The fact of the matter is that when you sell technology you're looking to be as innovative as possible, and thus love to drive ahead of the market. I've done that many times in my career. While innovation is indeed a desirable characteristics of technology, there are many areas where the SOA technology has a tendency to drive to innovation, while at the same time missing the needs of the rank-and-file SOA practitioners.
While the SOA vendors are quick to point out their success stories through customer case studies, that does not mean I'm wrong here -- only that somebody found the technology of value. Again, I'm talking about the larger general marketplace and the core requirement of the typical enterprise attempting to make SOA work for the first time. The technology is just not lining up well with the requirements, according to the SOA architects I'm speaking with.
The best example that I can find of this same mistake being made is the release of Windows Vista, as related to the forthcoming release of Windows 7. Windows Vista just had too much going on, and many of the features and functions just were not needed by the typical business and home user. Thus, they remained with Windows XP, and the pushback on Vista is now legendary.

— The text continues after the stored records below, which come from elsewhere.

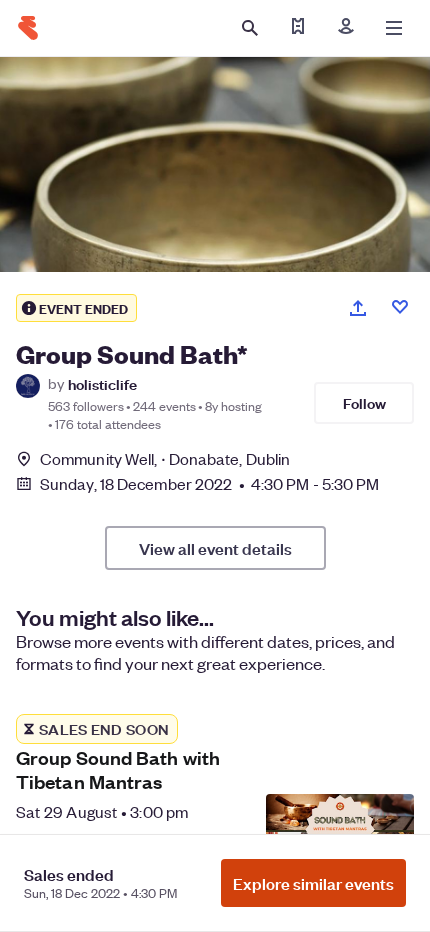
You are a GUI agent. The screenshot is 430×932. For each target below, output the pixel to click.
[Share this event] (358, 308)
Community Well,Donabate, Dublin (165, 458)
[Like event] (400, 307)
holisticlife (102, 383)
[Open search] (250, 28)
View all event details (215, 548)
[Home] (28, 28)
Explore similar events (313, 883)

Windows 7, if I understand what came out of the recent Microsoft PDC, is going to be much more componentized and "lighter weight," even able to run well on an underpowered $500 notebook with 1GB of memory. Also, they will be removing some of the features that added to the overhead of Vista and that users found bothersome, me included.
Indeed, Apple is moving in similar directions with the release of its next operating system code named Snow Leopard. In essence they are adding no features, just making the operating system faster and more efficient. Apple is listening to their customers, and now Microsoft is as well.
Before I get a bunch of comments here about operating systems being very different than SOA technology, I clearly understand that. My point is that sometimes you can put too much into technology, attempting to differentiate and be innovative, but not meet the needs of the intended users. I believe that's the case with some of the SOA technology being sold out there, and it's time to learn to align to needs. You'll sell more, believe me.